### WRITTEN REQUEST
Which lines in the records below contain the word "button"? Copy each of those lines in full.

------ DATA PROVIDED

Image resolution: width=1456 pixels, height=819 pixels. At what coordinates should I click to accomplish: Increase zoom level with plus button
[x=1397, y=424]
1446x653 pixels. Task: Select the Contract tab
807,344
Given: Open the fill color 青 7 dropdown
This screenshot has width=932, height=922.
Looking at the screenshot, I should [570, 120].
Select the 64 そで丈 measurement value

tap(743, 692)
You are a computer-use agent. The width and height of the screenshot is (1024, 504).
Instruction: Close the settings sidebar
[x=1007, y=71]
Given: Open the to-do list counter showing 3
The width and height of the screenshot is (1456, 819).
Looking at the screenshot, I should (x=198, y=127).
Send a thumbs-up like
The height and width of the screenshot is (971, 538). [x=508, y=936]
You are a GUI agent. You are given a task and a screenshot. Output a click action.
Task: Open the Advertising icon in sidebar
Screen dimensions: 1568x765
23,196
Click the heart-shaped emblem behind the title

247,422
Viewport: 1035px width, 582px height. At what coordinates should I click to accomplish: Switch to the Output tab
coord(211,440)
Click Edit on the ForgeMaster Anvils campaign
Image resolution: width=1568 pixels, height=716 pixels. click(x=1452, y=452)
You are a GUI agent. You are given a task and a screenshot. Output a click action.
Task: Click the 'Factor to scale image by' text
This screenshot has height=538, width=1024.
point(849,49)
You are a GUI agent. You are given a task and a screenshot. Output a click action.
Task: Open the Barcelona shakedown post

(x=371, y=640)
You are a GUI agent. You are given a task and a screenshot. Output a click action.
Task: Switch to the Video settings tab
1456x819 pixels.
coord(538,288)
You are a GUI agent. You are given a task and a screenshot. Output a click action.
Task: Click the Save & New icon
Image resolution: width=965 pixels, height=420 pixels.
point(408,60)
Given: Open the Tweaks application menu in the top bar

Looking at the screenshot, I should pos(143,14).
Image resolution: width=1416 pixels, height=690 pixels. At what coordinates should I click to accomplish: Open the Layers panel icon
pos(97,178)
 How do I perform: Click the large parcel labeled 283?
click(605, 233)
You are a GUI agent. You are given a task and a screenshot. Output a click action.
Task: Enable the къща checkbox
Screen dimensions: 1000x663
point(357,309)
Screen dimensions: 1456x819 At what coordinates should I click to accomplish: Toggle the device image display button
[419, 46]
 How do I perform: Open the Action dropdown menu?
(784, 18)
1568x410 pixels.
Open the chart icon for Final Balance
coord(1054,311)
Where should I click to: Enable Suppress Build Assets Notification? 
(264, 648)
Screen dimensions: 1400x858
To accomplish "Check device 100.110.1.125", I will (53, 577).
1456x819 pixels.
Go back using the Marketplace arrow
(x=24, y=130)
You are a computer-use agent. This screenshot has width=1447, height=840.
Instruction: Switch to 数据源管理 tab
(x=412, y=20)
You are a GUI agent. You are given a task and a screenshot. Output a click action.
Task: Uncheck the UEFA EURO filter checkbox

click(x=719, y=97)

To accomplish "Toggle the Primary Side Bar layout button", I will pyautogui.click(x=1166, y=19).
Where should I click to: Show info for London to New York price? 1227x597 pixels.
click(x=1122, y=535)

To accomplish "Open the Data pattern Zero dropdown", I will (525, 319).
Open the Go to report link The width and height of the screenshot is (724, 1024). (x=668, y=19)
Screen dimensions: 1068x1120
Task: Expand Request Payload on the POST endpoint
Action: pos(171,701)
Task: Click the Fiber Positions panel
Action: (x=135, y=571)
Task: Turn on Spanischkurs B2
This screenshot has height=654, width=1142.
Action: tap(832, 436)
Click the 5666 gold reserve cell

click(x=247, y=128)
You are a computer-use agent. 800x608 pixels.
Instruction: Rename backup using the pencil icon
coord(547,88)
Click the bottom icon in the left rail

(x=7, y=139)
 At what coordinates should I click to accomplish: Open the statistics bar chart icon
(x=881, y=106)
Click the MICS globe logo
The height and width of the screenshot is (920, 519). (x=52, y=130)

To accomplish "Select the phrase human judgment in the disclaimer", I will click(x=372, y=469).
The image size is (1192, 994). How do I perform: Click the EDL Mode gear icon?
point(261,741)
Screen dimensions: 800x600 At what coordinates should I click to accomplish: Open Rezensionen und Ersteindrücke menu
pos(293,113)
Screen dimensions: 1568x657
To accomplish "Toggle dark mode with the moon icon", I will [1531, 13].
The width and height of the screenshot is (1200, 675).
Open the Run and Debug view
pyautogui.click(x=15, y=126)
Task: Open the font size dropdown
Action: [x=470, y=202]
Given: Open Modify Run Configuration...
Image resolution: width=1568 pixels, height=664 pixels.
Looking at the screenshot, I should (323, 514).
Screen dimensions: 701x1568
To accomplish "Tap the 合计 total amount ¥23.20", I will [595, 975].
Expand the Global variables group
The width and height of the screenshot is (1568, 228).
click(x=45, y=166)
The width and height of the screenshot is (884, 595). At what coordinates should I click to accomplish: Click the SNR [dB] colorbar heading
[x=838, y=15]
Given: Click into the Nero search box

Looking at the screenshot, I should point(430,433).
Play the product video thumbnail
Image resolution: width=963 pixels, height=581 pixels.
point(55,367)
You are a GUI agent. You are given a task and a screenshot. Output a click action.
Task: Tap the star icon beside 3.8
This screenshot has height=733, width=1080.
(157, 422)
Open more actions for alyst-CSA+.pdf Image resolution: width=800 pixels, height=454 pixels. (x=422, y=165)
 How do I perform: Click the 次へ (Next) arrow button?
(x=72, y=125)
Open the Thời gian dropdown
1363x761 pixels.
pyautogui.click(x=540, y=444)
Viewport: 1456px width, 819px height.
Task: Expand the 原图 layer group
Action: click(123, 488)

------------

### TASK ANSWER
Image resolution: width=1456 pixels, height=819 pixels. At what coordinates should I click to accomplish: Increase zoom level with plus button
Screen dimensions: 1456x819 At what coordinates should I click to accomplish: Toggle the device image display button
To accomplish "Toggle the Primary Side Bar layout button", I will pyautogui.click(x=1166, y=19).
 How do I perform: Click the 次へ (Next) arrow button?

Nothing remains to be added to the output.